Pierwsza w tym tygodniu sesja na warszawskiej giełdzie należała do tych z kategorii niemrawych. W poniedziałek wróciły stare problemy GPW. Znowu więc byliśmy świadkami stosunkowo niedużej zmienności oraz niewielkiej aktywności inwestorów. Skończyło się na tym, że WIG20 zakończył dzień symbolicznie pod kreską, a obroty z trudem przekroczyły poziom 600 mln zł. Czy dzisiaj będziemy świadkami większych atrakcji?
Początek wtorkowej sesji nie napawa optymizmem. WIG20 rozpoczął dzień od przeceny, która po kilku minutach od startu wynosiła 0,4 proc. Oczywiście dzień jeszcze nie jest stracony, szczególnie, że zazwyczaj w drugiej części dnia dzieje się dużo więcej.
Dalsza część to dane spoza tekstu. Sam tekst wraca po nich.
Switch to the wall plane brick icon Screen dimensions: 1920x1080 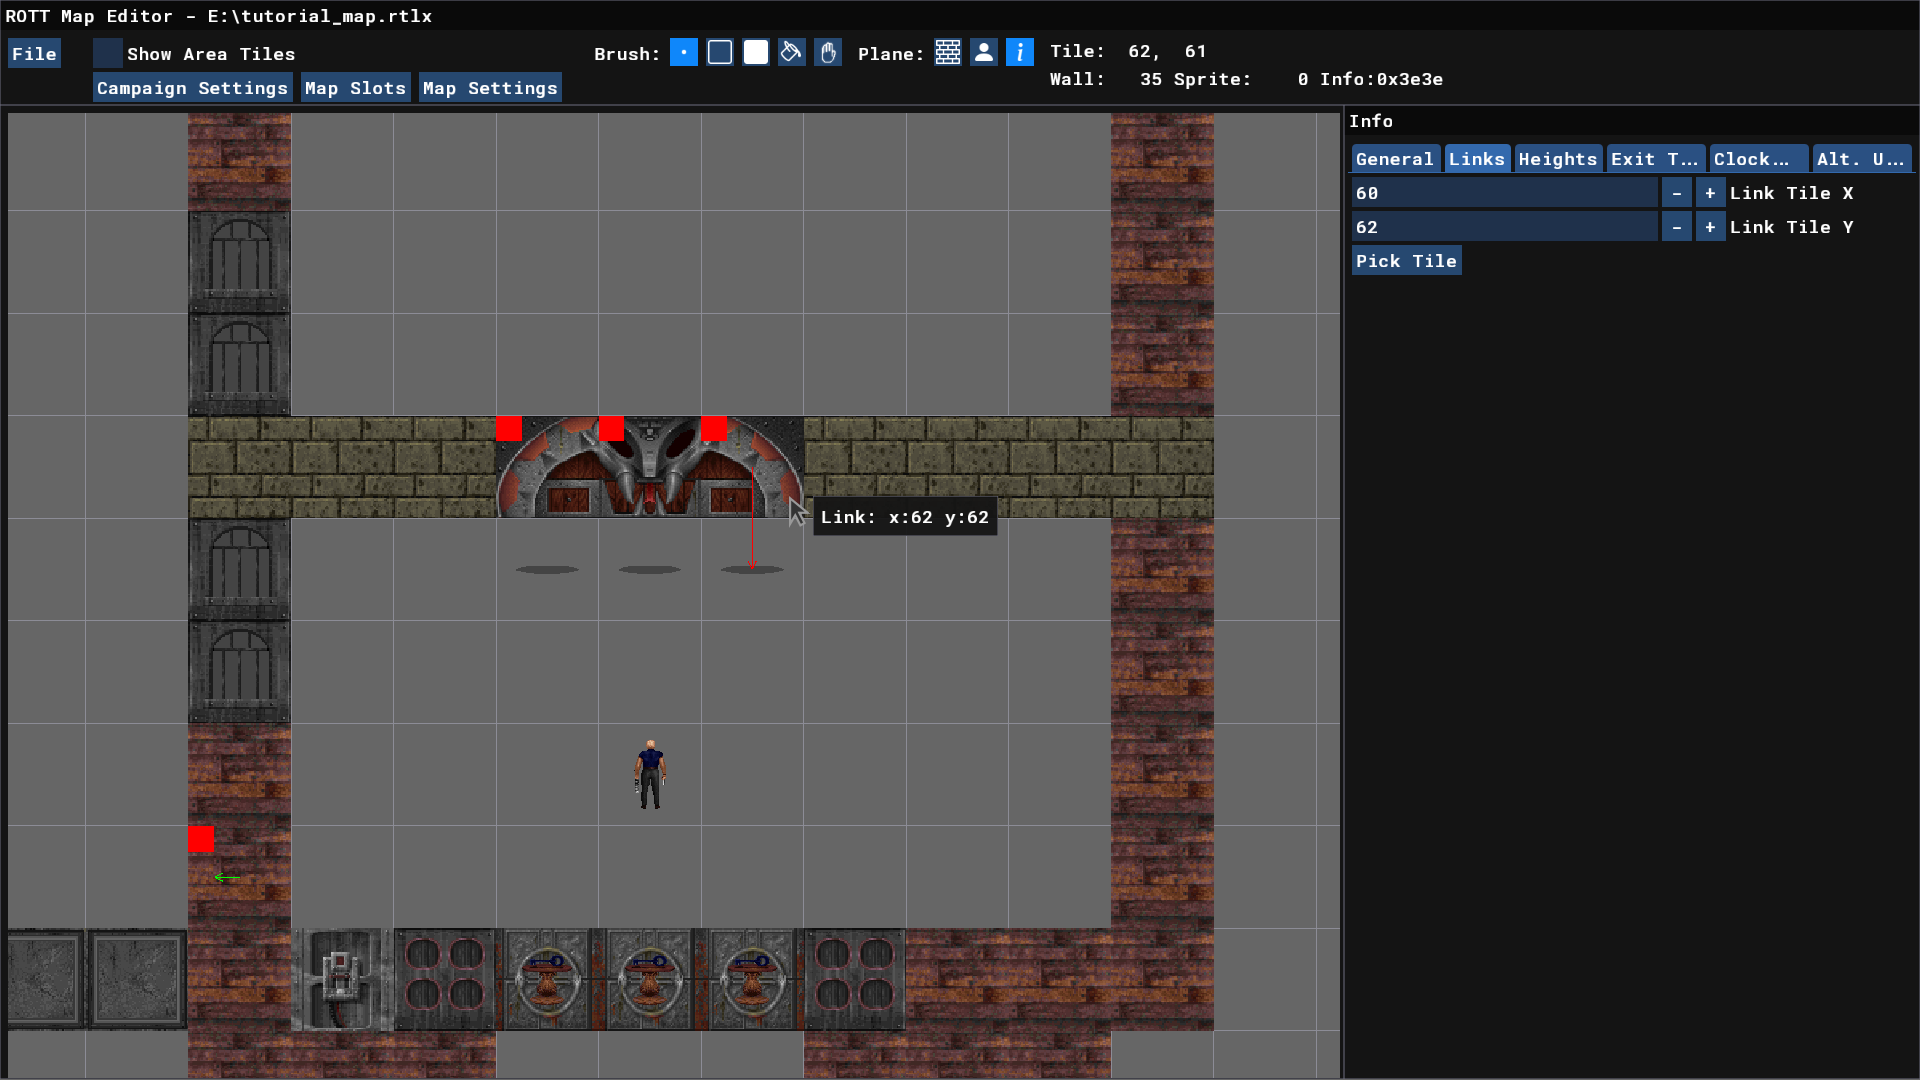pos(948,53)
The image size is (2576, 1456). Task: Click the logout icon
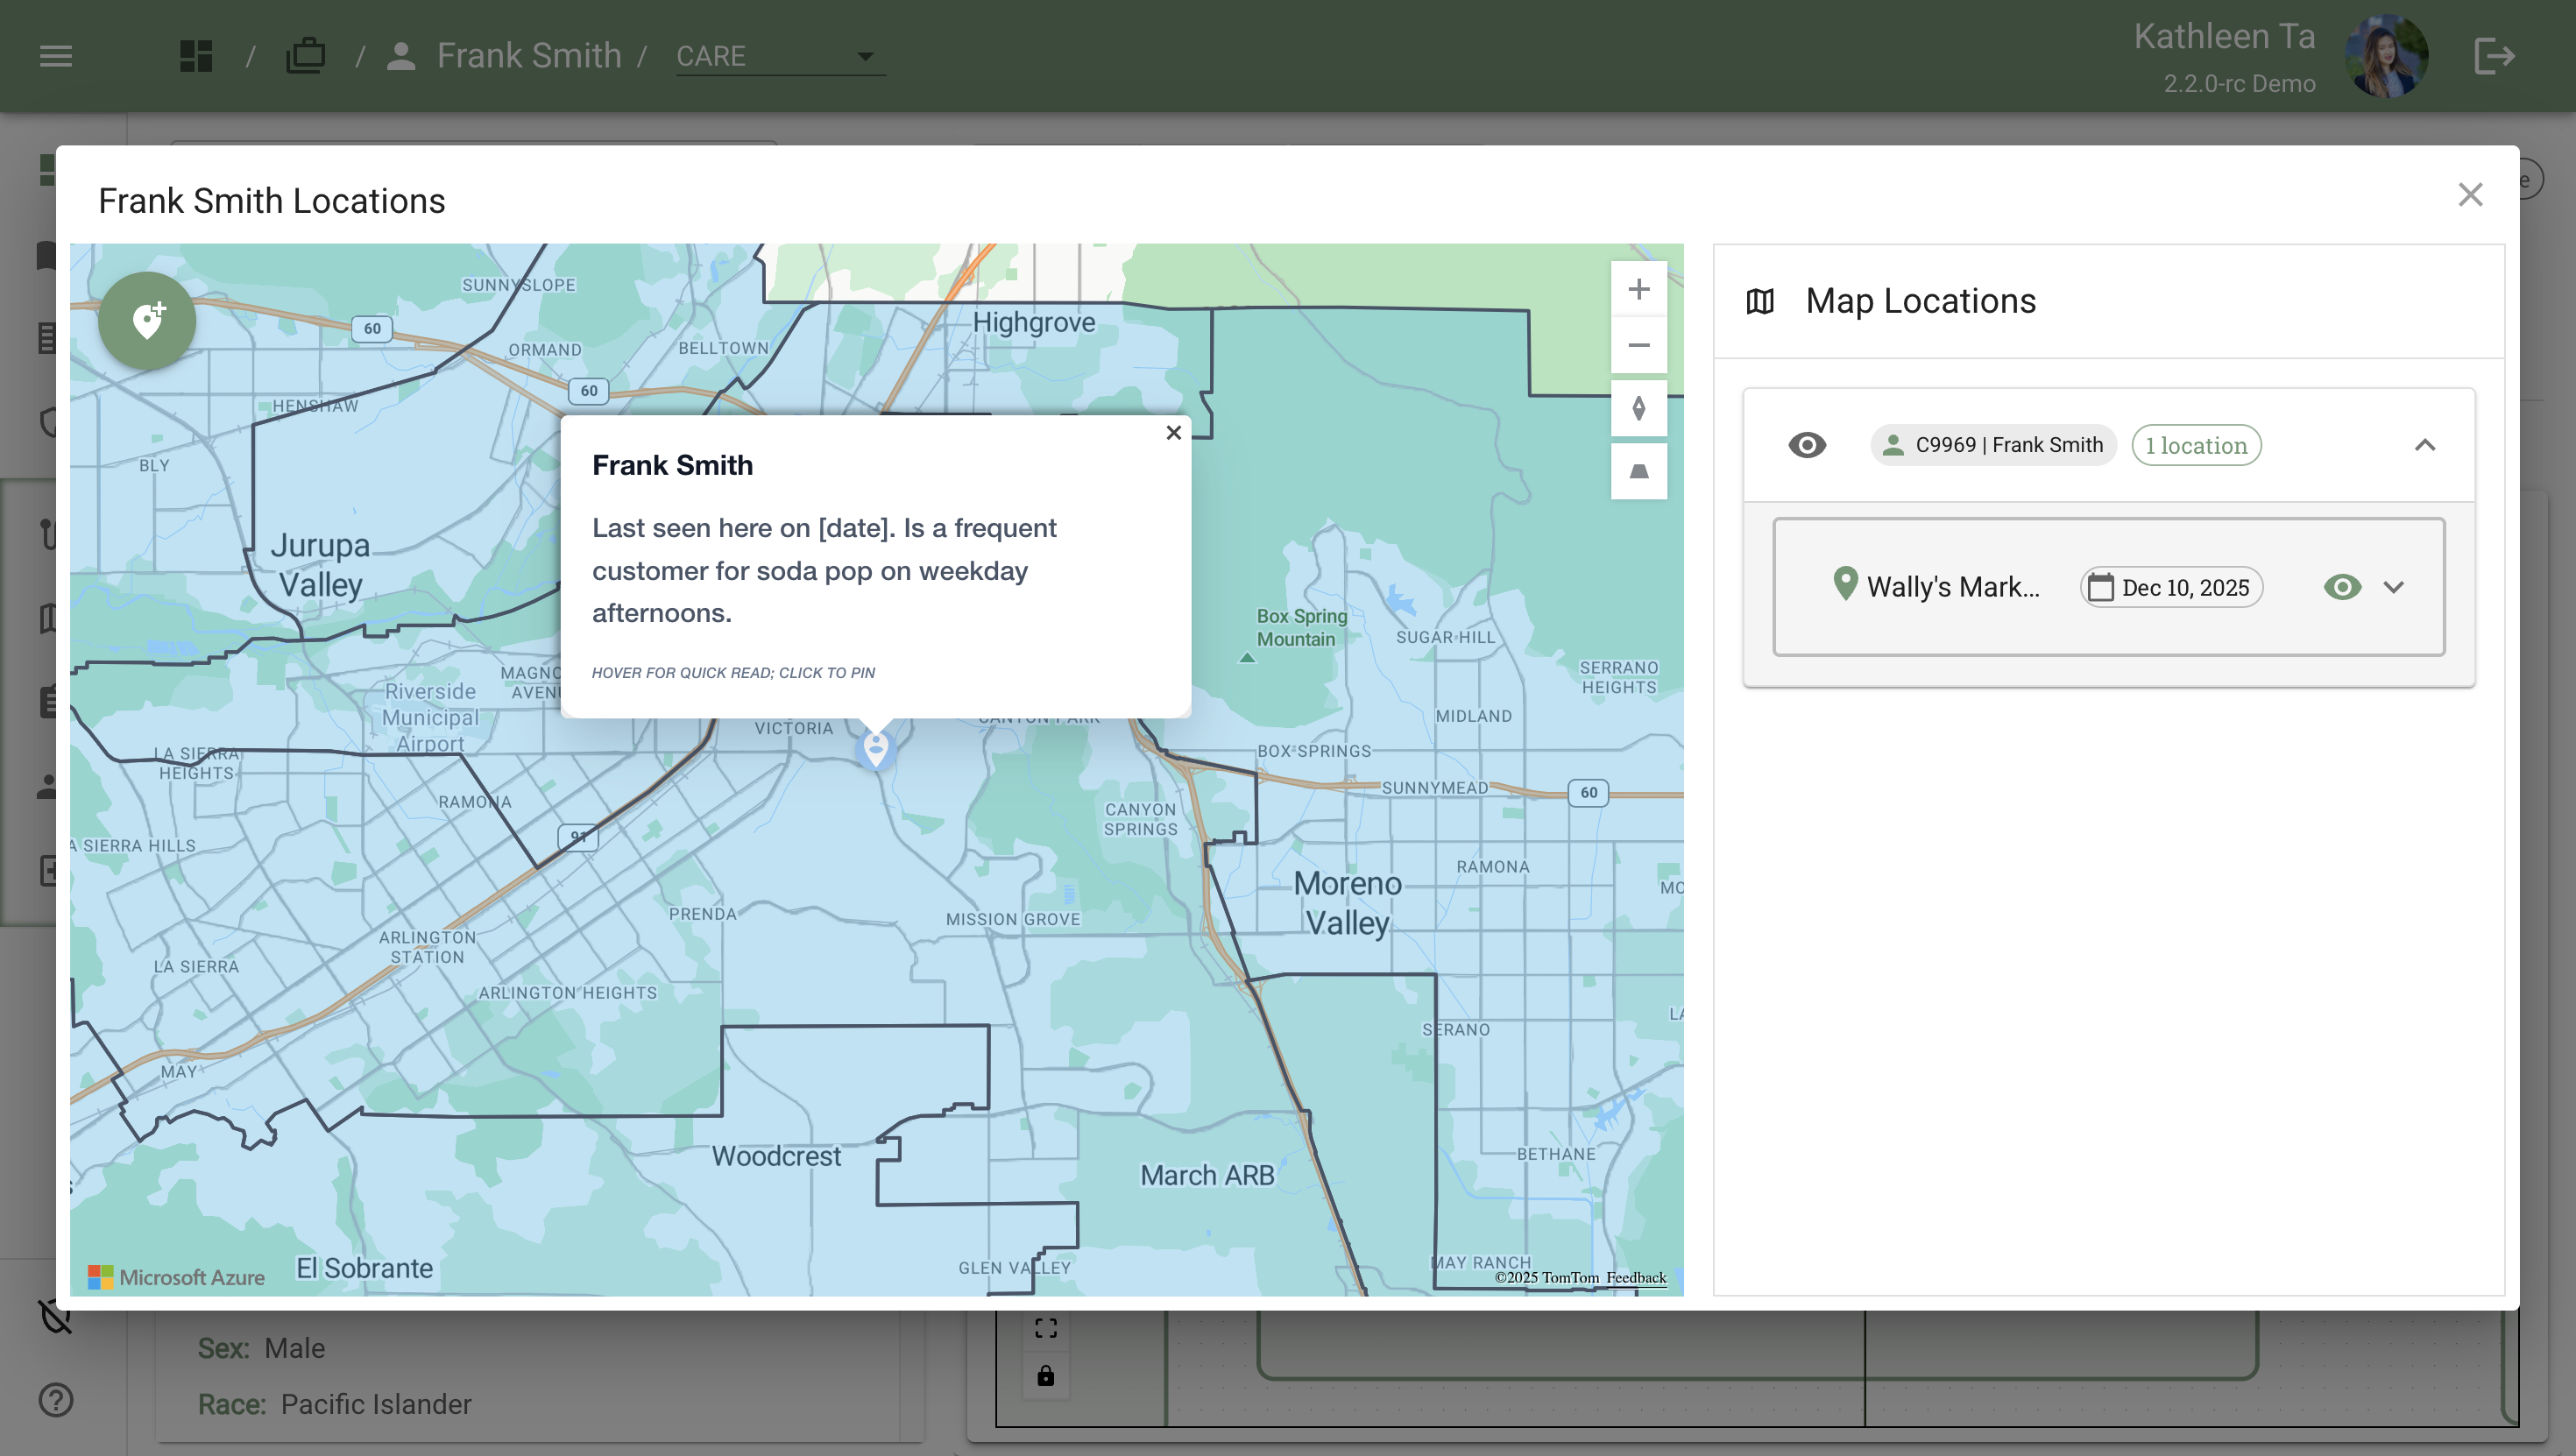2493,56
Warto więc śledzić rozwój zdarzeń.
Do udanych ciężko jest zaliczyć wczorajszą sesją na Wall Street. Co prawda Dow Jones Industrial oraz S&P500 prezentowały się jeszcze nie najgorzej, pierwszy z tych indeksów zakończył nawet dzień na nieznacznym plusie, ale cieniem na notowaniach kładzie się zachowanie indeksu Nasdaq. Ten stracił aż 1,6 proc.
Kolor czerwony przeważał też podczas azjatyckiej części notowań. Nikkei225 zaliczył symboliczny spadek. Wyniósł on bowiem zaledwie 0,01 proc. Dużo słabiej radził sobie natomiast Shanghai Composite, które tuż przed zamknięciem notowań tracił ponad 1 proc.
Dzisiaj kalendarz makroekonomiczny nie rozpieszcza inwestorów. Brakuje publikacji, który mogłyby mieć znaczący wpływ na rynek. Wczorajsza sesja pokazała jednak, że nawet jednak liczne odczyty makro nie są gwarantem większy atrakcji. Otwartym więc pozostaje pytanie, jak ciszę informacyjną wykorzystają inwestorzy.